Paper long abstract:
Over the last 15 years, Japanese leaders have strongly encouraged entrepreneurship, venture capital, and a greater role for universities in creating new firms and technology. They have embarked on many reforms to create a more vibrant ecosystem for startups, which are deemed critical to economic growth and job creation. This paper analyzes structural reforms in five key parts of the Start-up Ecosystem: finance, entrepreneurial talent/labor, universities, large firms, and the government.
The finance section analyzes venture capital firms—who runs them, where they get money from, and how much and in what type of firm they invest. It investigates legal changes, such as stock options, limited liability partnerships, and preferred shares, that make creating and investing in new companies more attractive.
Other reforms are decreasing major obstacles to entrepreneurship. These include reducing personal guarantees and stock buyback clauses that lead entrepreneurs to lose their personal assets if they fail. Changes in bankruptcy and employment laws, and attitudes toward failure and wealth, have also reduced disincentives. Many large companies' fragility also makes entrepreneurship more attractive.

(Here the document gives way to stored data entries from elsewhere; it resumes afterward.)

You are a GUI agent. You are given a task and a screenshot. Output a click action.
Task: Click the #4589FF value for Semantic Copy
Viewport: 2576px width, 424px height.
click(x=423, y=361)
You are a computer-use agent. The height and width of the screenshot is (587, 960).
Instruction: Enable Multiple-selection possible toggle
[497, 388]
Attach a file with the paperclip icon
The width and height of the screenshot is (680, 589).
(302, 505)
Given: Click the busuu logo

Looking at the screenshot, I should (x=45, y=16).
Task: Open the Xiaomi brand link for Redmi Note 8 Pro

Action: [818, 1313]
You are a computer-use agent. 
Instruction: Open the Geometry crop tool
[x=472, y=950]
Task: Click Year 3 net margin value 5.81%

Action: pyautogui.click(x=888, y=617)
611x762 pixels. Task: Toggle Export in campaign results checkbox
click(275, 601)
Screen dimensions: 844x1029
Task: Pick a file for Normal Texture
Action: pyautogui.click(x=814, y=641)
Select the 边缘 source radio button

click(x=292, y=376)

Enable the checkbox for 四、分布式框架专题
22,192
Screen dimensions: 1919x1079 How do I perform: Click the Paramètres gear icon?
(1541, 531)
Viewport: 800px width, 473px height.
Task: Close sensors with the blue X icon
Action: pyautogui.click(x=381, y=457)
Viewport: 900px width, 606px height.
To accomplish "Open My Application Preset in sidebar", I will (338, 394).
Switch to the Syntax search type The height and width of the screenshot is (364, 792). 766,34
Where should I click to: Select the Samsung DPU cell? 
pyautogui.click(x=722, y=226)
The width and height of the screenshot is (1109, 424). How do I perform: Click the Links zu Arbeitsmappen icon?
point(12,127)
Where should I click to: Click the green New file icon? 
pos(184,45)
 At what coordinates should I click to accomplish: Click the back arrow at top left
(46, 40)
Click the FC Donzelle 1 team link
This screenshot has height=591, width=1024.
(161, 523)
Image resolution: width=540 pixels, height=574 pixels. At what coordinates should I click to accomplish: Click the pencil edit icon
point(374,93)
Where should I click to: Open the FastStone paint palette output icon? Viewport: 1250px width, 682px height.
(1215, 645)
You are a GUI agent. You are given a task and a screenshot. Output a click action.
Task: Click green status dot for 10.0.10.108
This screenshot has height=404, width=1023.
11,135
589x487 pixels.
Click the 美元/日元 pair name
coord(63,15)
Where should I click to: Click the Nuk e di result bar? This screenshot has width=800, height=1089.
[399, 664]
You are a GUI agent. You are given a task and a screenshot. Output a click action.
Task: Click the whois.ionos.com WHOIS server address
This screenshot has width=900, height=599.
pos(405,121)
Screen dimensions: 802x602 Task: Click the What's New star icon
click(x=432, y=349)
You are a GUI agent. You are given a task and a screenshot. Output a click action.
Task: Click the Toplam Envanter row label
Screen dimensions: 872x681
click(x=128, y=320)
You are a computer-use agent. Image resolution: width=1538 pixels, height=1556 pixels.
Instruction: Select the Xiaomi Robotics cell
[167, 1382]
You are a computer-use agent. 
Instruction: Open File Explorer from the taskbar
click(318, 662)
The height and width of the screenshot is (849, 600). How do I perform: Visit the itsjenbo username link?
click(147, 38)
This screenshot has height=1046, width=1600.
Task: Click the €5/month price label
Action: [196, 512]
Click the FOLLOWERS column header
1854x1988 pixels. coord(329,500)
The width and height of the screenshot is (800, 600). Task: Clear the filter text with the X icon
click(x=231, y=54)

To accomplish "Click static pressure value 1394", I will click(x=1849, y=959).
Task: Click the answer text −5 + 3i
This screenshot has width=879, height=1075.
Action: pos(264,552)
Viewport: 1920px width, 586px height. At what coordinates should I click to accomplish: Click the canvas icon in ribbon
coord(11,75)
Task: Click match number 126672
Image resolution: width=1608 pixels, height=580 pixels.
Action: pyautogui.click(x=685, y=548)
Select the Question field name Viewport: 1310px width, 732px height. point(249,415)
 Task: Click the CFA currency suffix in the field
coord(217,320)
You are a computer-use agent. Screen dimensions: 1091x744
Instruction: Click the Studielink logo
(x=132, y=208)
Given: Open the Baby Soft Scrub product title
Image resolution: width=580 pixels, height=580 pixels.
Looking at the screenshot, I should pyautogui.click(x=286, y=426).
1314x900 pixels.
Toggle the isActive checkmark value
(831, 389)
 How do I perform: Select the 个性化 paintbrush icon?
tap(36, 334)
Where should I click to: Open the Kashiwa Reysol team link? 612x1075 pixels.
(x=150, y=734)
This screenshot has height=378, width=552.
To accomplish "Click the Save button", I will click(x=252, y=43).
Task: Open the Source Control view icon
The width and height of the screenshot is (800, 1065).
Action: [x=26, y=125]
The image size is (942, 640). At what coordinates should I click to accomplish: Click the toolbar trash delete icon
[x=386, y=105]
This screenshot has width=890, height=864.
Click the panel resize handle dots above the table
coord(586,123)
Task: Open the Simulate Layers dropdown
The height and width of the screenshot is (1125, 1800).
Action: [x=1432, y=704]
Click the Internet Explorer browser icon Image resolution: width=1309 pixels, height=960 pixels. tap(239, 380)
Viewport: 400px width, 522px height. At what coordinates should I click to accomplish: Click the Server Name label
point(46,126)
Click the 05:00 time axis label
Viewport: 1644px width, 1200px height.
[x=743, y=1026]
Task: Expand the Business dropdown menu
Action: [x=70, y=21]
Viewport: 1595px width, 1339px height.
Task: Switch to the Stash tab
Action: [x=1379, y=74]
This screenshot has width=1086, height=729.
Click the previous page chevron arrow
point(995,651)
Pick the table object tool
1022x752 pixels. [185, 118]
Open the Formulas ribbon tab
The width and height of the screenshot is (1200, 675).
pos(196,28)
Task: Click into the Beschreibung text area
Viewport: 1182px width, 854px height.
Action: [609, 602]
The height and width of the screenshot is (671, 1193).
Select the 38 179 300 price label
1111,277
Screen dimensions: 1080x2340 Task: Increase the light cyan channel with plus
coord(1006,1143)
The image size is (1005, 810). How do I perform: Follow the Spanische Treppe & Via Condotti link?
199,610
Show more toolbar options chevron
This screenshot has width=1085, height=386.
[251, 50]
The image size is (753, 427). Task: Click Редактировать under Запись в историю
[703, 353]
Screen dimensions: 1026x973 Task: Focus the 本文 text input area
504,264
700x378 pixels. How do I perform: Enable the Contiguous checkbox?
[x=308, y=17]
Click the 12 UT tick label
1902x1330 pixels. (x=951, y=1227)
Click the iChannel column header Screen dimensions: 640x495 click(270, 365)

Legal changes have transformed the role of national universities in the start-up ecosystem. Professors, once civil servants unable to earn extra pay, can now consult for and create new firms, boosting start-ups and technology transfer.
Large firms have long played a key role in Japan's National Innovation System, but reliance on closed innovation within their groups meant they, if anything, discouraged start-ups. Large companies are gradually shifting toward open innovation, acquiring new firms, and purchasing from new companies, thereby creating a healthier ecosystem.
Government reforms go beyond those mentioned above. As part of its "Third Arrow", Prime Minister Abe's Administration is creating huge venture capital funds at top universities, negotiating with banks to reduce personal guarantees, providing greater angel tax benefits, and linking Japanese entrepreneurs with Silicon Valley. Dozens of other government programs fund, educate, and train entrepreneurs and startups, and encourage large companies shift toward open innovation.
We assess these structural reforms since the late 1990s, and how and to what degree they are contributing to the emergence of a healthy Start-up Ecosystem in Japan.